6/13/02 - State of Confusion

Aug 20, 2002 01:11

Well, here I am in Boston. Staying with my friend, the high school crush. Today was a hard day for me. I wasn't myself, and I was realizing it, and it worried me. We hung out in Boston, saw an Omnimax, walked around for hours. Should have been a great time. But I was feeling kinda distant, withdrawn, even at times saddened. Did I feel threatened by the old friend hanging out with us because he would occasionally touch her - as a friend, with the same kind of touch I used yesterday? I better not, I have no right! And he's married hapilly, so he shouldn't be a threat in my mind. But every time he did it, I felt like my heart sank a little or something. I just wanted to have fun so that I would look like I was having fun and not be a downer on their day.

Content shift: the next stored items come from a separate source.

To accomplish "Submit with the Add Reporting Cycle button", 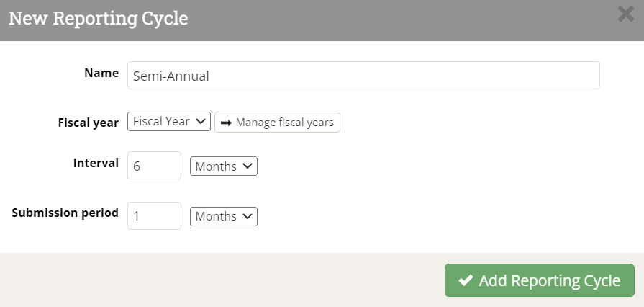I will (539, 281).
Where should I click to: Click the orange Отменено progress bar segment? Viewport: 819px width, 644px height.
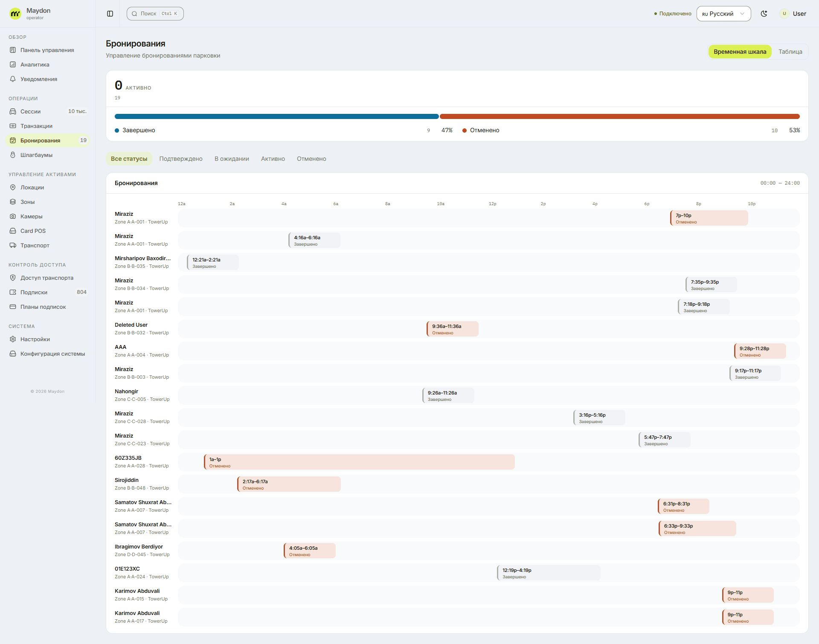pyautogui.click(x=619, y=116)
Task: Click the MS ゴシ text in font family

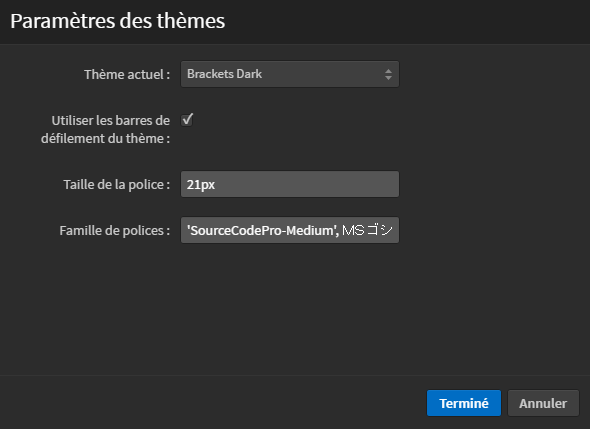Action: 367,230
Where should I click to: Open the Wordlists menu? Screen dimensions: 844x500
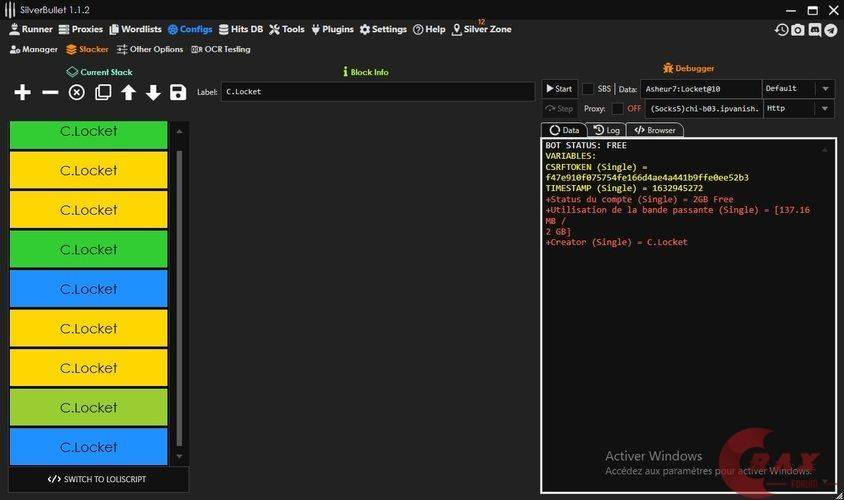[135, 29]
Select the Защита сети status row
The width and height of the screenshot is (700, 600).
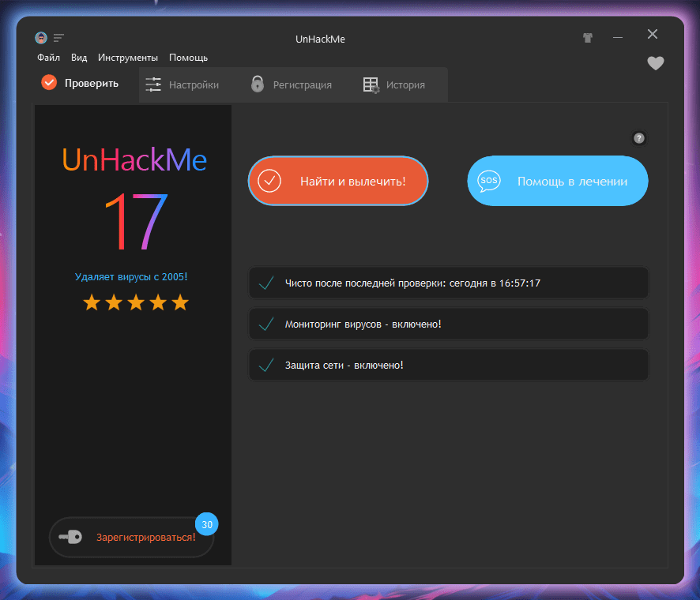coord(448,366)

I don't know how I came off, but I hope they didn't see my attitude and get bummed by it.

Also on my radar, I don't know what to think about her. We've been flirty the last few times we met. We've gotten drunk together and ended up kissing. I had a line that I thought was cute that would hopefully bring a little more kissing. But I'm getting scared that she wouldn't want to hear a line like that - that she just isn't interested. We're... well, SHE'S not very flirty this time. I just don't know anymore... don't think I ever did. Had I ever decided if I wanted a long distance relationship? Or was I just interested in making a conquest? I hate the idea, but I don't know what causes my desires, so I can't say for certain that I'm NOT just looking to conquer. Do I want to risk alienating her to find out?

Well, this weekend, we'll be getting drunk. Of that, I'm certain. It's a lame way to go, but I think from past experience that if there's gonna be a time to let her know how I feel, it'll be tomorrow night. Besides, if it does scare her, I have an easy way out. I was drunk.

To all women out there: I'm so sorry. I think of myself as a good guy. A lot of my female friends do, and a lot of their boyfriends agree. We men have a lot of crap going on in our heads - so much that even we can't always tell what's in there. I swear by all that is important to me, I wouldn't ever want to hurt her, or scare her away from me. I also wouldn't want to make one of the worst risks a man can take - that of taking no risks! I have to risk it, whatever the risk, whatever the motivation. I can only hope no unfair pain comes of it.

Goodnight everybody. Happy father's day.